0.0.3 • Published 1 year ago

slideshare-scraper v0.0.3

Weekly downloads
-
License
MIT
Repository
github
Last release
1 year ago

Slideshare Scraper

This Node.js CLI tool scrapes images from a Slideshare presentation and assembles them into a single PDF file for offline viewing. For usage instructions, run:

$ slideshare -h

Example

To create a PDF from a Dental Materials presentation, run the following command:

$ slideshare -p 47 -u https://image.slidesharecdn.com/physicalpropertiesofdentalmaterials-180214150135/95/physical-properties-of-dental-materials-[[[PAGE_NUM]]]-638.jpg?cb=1544018344

This tells the program there are 47 total pages. The [[[PAGE_NUM]]] placeholder tells the script which part of the URL represents the different pages.

Usage

If you want to start at a page other than 1, use the -s argument, and if you want less pages, adjust the -p argument to a lower value.

The -v argument increases verbosity to show commands used to download pages and convert the images to PDF.

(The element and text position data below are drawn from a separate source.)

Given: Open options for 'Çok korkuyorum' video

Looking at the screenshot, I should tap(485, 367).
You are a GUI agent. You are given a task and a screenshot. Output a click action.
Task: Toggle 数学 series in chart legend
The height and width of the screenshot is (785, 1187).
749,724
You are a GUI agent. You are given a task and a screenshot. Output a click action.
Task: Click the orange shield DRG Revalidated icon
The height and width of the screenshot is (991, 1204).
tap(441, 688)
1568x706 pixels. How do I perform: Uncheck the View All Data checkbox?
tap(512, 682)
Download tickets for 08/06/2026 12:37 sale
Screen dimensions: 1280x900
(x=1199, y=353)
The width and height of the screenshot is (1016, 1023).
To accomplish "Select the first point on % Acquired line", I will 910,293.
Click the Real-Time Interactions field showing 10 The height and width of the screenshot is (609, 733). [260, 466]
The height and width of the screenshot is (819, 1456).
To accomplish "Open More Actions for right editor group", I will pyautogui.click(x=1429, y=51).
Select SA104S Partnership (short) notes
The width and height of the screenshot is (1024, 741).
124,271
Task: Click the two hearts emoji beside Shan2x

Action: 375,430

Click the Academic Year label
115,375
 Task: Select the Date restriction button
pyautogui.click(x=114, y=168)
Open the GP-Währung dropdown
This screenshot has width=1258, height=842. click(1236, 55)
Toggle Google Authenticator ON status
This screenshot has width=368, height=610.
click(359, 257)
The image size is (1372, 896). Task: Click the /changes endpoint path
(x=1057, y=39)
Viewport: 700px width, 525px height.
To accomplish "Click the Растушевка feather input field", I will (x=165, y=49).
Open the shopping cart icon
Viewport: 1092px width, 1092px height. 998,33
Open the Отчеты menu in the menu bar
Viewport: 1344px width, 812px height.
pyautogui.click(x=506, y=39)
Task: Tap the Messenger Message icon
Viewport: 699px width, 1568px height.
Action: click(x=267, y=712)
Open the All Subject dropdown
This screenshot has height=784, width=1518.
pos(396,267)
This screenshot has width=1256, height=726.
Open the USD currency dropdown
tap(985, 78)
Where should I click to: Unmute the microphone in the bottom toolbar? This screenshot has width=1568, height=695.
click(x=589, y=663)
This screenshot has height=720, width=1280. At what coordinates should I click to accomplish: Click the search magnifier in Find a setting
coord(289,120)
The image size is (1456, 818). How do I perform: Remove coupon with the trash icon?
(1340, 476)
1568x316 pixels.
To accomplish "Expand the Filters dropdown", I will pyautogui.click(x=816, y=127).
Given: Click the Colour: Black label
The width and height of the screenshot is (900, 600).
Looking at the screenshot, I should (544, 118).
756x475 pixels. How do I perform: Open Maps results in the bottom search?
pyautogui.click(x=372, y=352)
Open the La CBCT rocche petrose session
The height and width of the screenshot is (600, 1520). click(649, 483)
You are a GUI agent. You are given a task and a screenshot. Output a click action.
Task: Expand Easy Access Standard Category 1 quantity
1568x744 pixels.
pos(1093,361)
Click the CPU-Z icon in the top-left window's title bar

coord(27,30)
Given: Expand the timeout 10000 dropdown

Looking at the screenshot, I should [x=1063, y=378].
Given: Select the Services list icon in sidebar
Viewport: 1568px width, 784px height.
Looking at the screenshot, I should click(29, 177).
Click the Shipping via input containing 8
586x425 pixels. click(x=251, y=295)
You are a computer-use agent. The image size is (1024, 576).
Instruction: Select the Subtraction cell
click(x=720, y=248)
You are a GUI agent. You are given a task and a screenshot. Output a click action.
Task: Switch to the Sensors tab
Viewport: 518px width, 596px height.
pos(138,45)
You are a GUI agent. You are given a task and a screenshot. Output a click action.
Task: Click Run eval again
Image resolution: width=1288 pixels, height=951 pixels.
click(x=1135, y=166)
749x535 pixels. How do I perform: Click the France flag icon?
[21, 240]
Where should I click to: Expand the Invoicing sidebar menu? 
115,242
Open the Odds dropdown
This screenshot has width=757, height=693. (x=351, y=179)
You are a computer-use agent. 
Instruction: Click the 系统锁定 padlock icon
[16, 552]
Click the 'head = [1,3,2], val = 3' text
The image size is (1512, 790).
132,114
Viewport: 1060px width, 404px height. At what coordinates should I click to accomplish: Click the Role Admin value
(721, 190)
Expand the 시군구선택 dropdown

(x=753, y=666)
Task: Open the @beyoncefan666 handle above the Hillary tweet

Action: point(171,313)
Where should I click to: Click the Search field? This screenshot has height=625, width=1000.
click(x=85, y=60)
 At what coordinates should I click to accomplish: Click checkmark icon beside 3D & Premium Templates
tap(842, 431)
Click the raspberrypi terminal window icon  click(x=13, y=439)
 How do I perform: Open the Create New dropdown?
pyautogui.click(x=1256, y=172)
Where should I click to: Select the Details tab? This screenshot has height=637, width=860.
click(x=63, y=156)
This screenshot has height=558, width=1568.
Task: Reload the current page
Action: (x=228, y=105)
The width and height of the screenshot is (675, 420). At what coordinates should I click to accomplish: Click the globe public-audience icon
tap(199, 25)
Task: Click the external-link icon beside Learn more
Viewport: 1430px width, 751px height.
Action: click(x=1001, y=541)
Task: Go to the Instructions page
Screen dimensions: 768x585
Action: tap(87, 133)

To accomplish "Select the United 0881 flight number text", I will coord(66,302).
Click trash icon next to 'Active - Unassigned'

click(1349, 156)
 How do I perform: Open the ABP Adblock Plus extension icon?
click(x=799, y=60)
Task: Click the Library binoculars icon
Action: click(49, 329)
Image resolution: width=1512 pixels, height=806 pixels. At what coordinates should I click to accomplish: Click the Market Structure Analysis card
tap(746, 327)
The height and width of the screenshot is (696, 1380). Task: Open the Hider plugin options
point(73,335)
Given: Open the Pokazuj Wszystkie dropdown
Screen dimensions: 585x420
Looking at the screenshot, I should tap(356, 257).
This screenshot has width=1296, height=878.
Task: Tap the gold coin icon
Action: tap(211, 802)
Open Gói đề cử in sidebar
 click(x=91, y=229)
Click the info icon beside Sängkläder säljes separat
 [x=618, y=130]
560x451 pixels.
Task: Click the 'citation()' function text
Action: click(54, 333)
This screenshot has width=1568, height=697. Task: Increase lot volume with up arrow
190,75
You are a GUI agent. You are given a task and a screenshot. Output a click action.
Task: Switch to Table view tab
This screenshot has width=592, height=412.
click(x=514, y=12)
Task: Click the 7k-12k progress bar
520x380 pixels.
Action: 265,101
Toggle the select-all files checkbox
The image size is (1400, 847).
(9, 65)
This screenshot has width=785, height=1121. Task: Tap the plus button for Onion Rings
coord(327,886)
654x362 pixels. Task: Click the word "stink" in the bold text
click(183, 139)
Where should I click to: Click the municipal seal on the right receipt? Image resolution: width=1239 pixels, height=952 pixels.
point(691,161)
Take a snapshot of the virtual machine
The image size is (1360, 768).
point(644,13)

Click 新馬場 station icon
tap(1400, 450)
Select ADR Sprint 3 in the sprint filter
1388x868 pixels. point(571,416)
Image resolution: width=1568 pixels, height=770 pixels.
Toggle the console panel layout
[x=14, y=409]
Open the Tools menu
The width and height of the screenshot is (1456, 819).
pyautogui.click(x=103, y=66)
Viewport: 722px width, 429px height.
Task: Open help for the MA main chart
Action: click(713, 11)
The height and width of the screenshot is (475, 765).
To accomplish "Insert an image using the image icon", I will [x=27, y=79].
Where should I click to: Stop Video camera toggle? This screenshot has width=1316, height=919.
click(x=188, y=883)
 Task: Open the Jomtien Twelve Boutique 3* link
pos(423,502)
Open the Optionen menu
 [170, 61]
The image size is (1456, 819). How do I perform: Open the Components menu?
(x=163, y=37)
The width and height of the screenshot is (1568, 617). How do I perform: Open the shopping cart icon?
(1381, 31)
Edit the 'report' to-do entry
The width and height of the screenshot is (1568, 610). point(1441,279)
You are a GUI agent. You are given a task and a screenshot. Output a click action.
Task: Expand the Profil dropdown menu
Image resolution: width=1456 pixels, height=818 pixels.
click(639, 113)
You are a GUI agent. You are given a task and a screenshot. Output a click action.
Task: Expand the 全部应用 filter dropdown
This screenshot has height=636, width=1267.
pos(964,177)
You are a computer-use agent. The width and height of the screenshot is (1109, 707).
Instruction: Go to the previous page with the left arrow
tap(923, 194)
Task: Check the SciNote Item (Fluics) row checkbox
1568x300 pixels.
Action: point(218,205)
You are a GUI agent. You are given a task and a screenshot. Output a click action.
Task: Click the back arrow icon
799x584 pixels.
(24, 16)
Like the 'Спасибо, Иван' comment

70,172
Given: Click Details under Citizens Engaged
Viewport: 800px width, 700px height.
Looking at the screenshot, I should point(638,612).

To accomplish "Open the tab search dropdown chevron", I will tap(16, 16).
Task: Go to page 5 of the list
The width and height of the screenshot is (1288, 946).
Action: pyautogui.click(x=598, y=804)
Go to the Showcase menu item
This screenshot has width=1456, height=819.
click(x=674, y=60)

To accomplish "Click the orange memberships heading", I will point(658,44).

To specify a different output folder, use -o followed by the path to the folder. If the folder doesn't exist, it gets created automatically.

Dependencies

The script assumes you have ImageMagick installed, as well as Node.js. ImageMagick's convert command is used to create the PDF. Instructions for installing ImageMagick can be found on their website.

curl is also required in order to download pages. If curl is not installed but wget is, pass in the --use-wget flag.

Debugging

You can use the Node.js debugger and the launch.json config to step through the program at various places, if something isn't working.

License

Copywright (c) James Mortensen, 2021-2022 MIT License